**Work to complete**
Output exactly, with nothing added, the entries from the first line through the line with "Insert a numbered".

**Available data**
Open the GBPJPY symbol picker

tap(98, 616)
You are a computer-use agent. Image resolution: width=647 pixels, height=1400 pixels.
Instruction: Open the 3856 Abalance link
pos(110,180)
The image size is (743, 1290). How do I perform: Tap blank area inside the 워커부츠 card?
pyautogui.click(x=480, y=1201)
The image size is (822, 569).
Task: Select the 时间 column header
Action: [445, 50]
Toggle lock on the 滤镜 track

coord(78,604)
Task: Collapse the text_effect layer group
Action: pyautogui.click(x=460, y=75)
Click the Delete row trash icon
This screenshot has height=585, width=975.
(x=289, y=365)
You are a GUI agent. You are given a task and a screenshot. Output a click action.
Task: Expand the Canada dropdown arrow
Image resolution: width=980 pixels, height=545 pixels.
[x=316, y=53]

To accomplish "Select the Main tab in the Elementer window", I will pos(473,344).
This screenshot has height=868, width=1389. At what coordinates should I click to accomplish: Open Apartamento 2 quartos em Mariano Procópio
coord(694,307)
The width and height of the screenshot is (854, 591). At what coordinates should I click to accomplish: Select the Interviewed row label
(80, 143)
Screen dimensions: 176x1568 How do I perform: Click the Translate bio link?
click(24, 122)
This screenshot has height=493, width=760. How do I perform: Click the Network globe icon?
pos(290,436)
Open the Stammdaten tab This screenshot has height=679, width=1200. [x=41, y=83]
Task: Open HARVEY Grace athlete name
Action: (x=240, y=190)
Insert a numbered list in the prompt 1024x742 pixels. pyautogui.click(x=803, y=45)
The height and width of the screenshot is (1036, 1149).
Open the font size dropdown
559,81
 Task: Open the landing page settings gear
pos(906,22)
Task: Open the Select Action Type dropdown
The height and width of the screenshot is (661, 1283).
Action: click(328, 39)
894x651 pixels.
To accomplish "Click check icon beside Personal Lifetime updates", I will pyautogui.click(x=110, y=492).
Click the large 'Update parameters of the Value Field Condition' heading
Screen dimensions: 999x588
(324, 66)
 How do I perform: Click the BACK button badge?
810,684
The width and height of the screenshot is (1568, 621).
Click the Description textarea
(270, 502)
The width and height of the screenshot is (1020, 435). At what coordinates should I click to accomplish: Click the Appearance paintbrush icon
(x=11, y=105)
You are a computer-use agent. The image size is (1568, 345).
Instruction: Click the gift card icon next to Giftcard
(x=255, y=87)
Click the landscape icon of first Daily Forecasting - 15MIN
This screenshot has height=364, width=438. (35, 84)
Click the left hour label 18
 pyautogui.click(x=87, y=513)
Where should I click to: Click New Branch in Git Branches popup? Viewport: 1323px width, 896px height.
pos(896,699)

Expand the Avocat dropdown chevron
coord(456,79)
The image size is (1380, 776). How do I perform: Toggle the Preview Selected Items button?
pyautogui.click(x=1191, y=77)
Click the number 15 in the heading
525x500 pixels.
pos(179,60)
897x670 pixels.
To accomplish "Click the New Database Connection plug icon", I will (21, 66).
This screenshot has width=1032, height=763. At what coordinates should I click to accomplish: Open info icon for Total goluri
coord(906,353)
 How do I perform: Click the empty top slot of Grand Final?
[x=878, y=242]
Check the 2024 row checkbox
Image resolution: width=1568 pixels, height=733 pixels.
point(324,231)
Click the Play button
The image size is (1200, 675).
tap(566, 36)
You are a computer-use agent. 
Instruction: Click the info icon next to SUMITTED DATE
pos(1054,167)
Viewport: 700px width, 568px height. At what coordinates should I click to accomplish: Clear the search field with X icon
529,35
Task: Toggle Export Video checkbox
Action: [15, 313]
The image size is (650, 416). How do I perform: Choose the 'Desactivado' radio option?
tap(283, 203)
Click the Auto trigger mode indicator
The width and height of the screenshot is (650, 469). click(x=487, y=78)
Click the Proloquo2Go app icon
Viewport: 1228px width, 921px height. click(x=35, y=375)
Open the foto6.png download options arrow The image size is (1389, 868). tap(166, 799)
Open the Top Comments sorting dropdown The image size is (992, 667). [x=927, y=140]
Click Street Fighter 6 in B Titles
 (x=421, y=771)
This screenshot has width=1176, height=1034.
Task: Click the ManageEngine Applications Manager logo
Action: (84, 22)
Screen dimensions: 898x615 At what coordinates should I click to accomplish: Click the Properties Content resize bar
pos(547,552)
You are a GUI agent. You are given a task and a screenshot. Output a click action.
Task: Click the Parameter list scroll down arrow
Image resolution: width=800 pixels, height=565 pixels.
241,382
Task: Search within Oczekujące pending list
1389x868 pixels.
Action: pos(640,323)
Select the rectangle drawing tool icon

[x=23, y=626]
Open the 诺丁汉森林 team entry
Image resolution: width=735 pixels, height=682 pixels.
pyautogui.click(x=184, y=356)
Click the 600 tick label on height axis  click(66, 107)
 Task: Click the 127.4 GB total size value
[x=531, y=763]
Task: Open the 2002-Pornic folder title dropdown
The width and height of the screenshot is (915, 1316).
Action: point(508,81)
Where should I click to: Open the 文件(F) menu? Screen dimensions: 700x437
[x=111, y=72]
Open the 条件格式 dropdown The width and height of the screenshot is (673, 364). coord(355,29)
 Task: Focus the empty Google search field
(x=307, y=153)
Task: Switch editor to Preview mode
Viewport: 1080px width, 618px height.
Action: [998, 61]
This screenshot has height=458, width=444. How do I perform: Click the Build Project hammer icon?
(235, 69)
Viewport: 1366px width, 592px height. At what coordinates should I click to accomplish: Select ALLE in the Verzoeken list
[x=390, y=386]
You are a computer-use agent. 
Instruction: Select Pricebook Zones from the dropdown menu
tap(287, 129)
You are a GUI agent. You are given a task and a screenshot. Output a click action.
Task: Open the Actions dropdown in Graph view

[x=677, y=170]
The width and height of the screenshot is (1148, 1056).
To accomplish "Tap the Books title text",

**Result of this exercise**
Open the GBPJPY symbol picker

tap(98, 616)
You are a computer-use agent. Image resolution: width=647 pixels, height=1400 pixels.
Instruction: Open the 3856 Abalance link
pos(110,180)
The image size is (743, 1290). How do I perform: Tap blank area inside the 워커부츠 card?
pyautogui.click(x=480, y=1201)
The image size is (822, 569).
Task: Select the 时间 column header
Action: [445, 50]
Toggle lock on the 滤镜 track

coord(78,604)
Task: Collapse the text_effect layer group
Action: pyautogui.click(x=460, y=75)
Click the Delete row trash icon
This screenshot has height=585, width=975.
(x=289, y=365)
You are a GUI agent. You are given a task and a screenshot. Output a click action.
Task: Expand the Canada dropdown arrow
Image resolution: width=980 pixels, height=545 pixels.
[x=316, y=53]

To accomplish "Select the Main tab in the Elementer window", I will pos(473,344).
This screenshot has height=868, width=1389. At what coordinates should I click to accomplish: Open Apartamento 2 quartos em Mariano Procópio
coord(694,307)
The width and height of the screenshot is (854, 591). At what coordinates should I click to accomplish: Select the Interviewed row label
(80, 143)
Screen dimensions: 176x1568 How do I perform: Click the Translate bio link?
click(24, 122)
This screenshot has height=493, width=760. How do I perform: Click the Network globe icon?
pos(290,436)
Open the Stammdaten tab This screenshot has height=679, width=1200. [x=41, y=83]
Task: Open HARVEY Grace athlete name
Action: (x=240, y=190)
Insert a numbered list in the prompt 1024x742 pixels. pyautogui.click(x=803, y=45)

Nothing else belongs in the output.